C-174G Polymorphism in the Promoter of the Interleukin-6 Gene Is Associated With Insulin Resistance

Abstract

OBJECTIVE—The C-174G promoter polymorphism of the interleukin (IL)-6 gene was found to influence transcriptional activity and plasma IL-6 levels in humans. We addressed the question of whether the C-174G IL-6 polymorphism contributes to variation of insulin sensitivity.

RESEARCH DESIGN AND METHODS—Two cohorts of subjects were genotyped. Cohort 1 includes 275 nondiabetic subjects who underwent a euglycemic-hyperinsulinemic clamp. Cohort 2 includes 77 patients with morbid obesity who underwent laparoscopic adjustable gastric banding (LAGB).
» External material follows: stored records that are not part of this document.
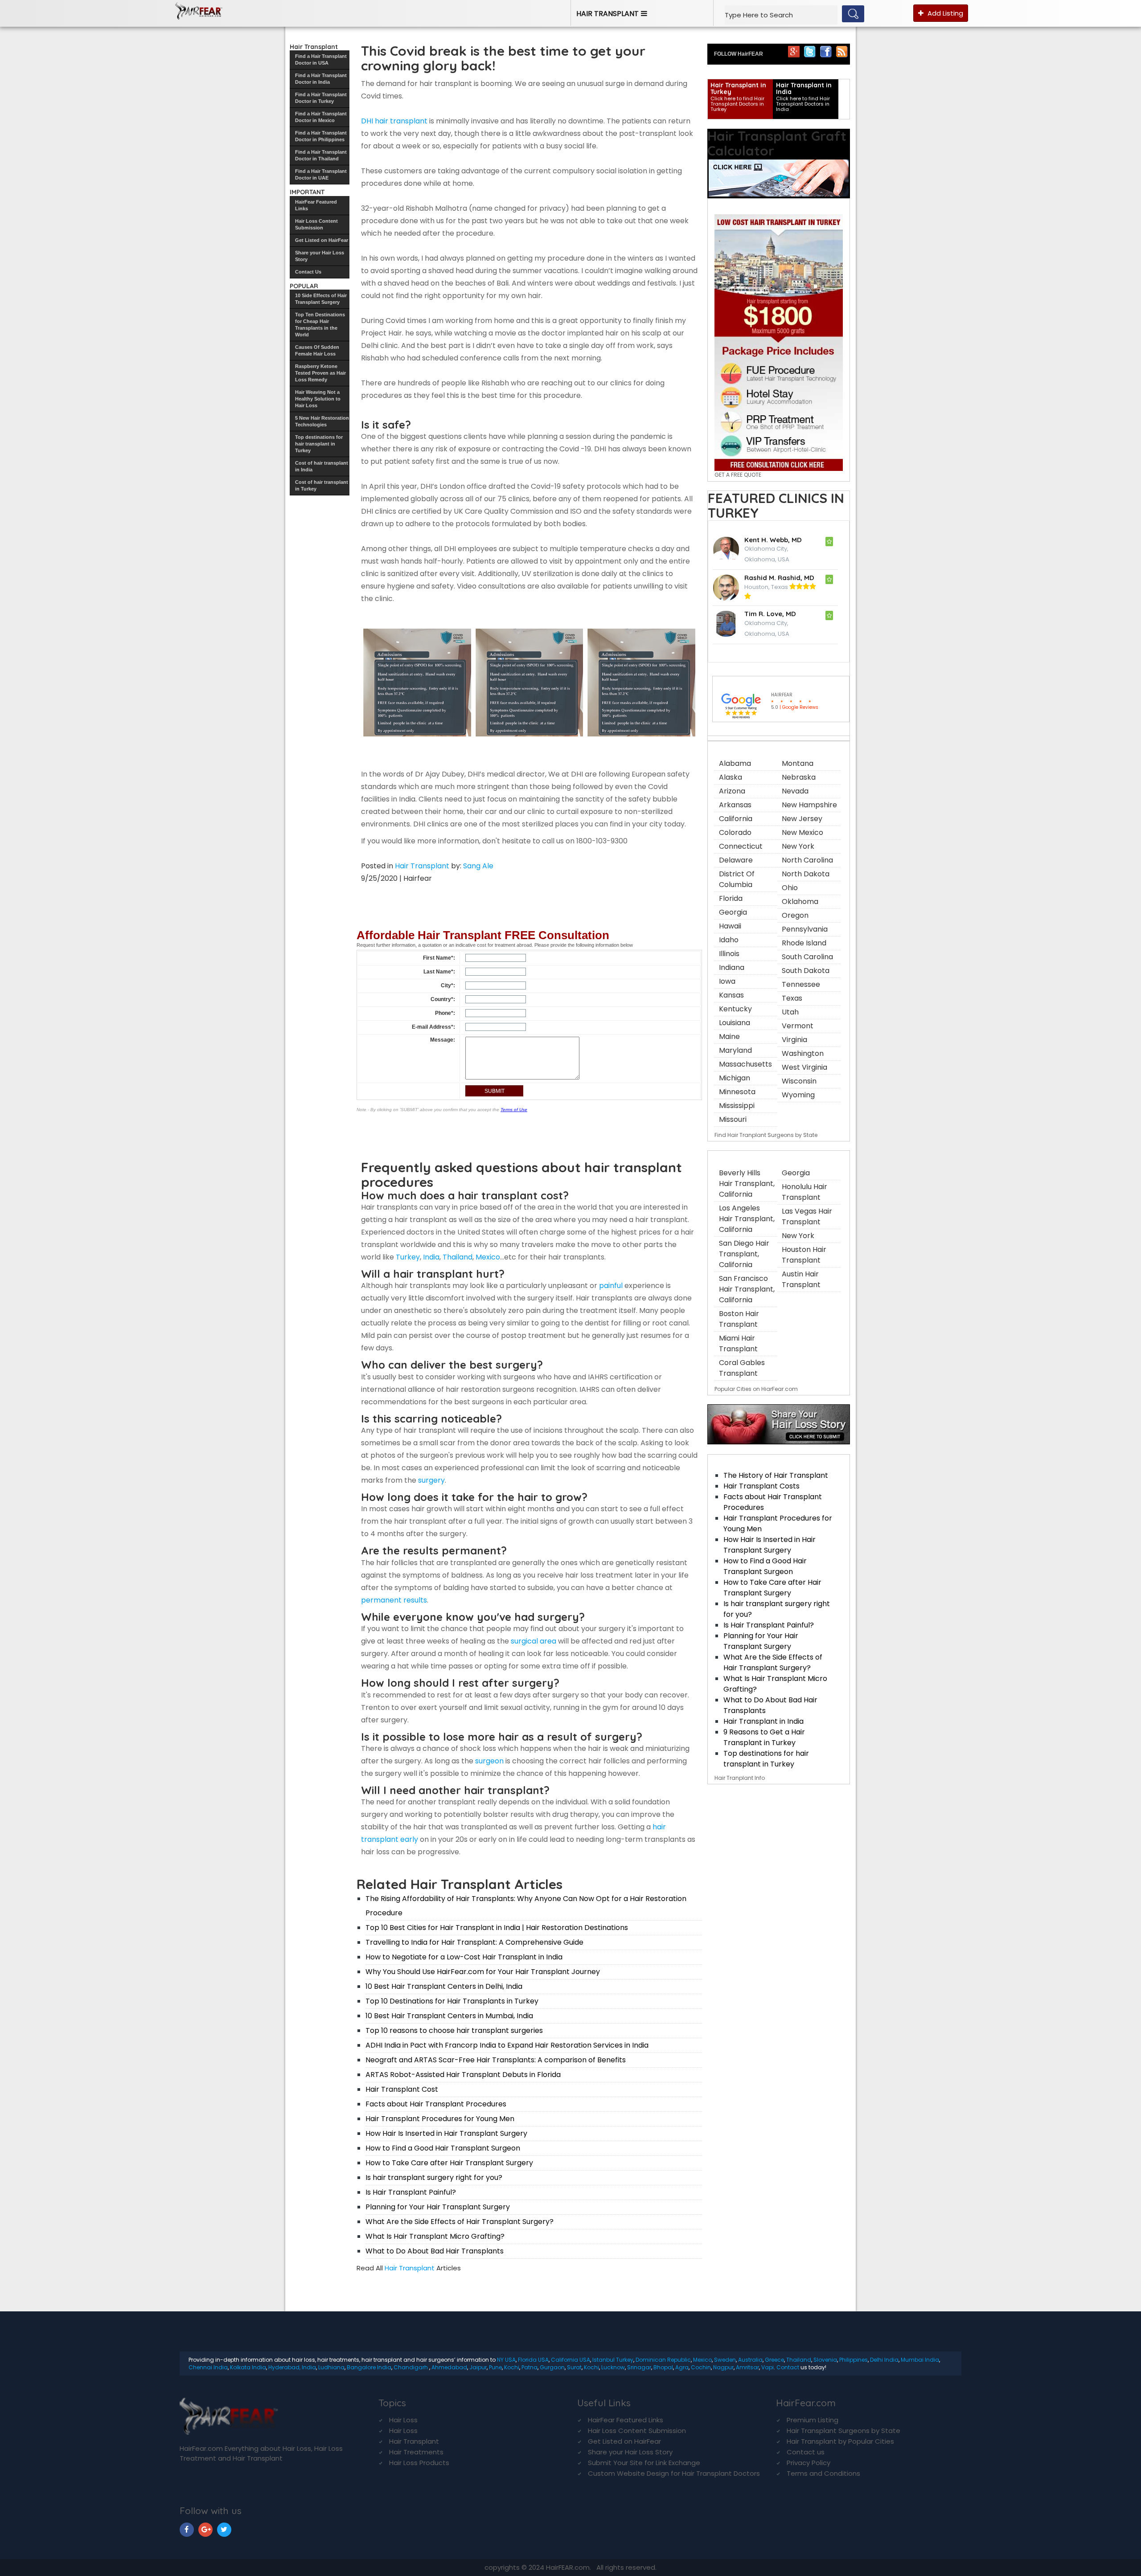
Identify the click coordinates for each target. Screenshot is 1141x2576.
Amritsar (747, 2367)
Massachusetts (745, 1064)
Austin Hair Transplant (801, 1279)
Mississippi (737, 1105)
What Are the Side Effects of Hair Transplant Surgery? (459, 2221)
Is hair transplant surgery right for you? (433, 2177)
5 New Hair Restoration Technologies (322, 421)
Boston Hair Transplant (739, 1318)
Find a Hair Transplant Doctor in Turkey (321, 98)
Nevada (795, 791)
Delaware (736, 860)
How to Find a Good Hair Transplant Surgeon (442, 2148)
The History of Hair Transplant (775, 1475)
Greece (774, 2359)
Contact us (806, 2452)
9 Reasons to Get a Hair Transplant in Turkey (764, 1737)
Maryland (735, 1050)
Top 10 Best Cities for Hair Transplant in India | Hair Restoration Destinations (496, 1927)
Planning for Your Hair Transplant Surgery (437, 2207)
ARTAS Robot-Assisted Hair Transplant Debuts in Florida (463, 2074)
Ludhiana (331, 2367)
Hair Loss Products (419, 2462)
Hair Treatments (416, 2452)
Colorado (735, 832)
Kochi (511, 2367)
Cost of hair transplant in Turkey (321, 485)
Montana (797, 763)
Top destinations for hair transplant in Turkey (319, 443)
RESULTS—The genotypes were consistent with Hardy-Weinberg equilibrium proportions. In cohort 1, insulin sensitivity was reduced in carriers of the −174G/G genotype as compared with subjects carrying the C allele (P = 0.004). Carriers of −174G/G displayed significantly higher plasma IL-6 levels in comparison with carriers of the C allele. In a stepwise linear regression analysis, the C-174G polymorphism was independently associated with insulin sensitivity; however, after inclusion of plasma IL-6 concentrations, the polymorphism was excluded from the model explaining insulin sensitivity variability, thus suggesting that the polymorphism was affecting insulin sensitivity by regulating IL-6 plasma levels. IL-6 mRNA levels were measured by real-time RT-PCR in subcutaneous fat obtained from obese patients of cohort 2 during LAGB. Carriers of −174G/G showed increased IL-6 expression compared with subjects carrying the C allele (P = 0.04). There was a significant correlation between adipose IL-6 mRNA expression and insulin resistance assessed by homeostasis model assessment (ρ = 0.28, P = 0.014).

CONCLUSIONS—These results indicate that the −174G/G genotype of the IL-6 gene may contribute to variations in insulin sensitivity.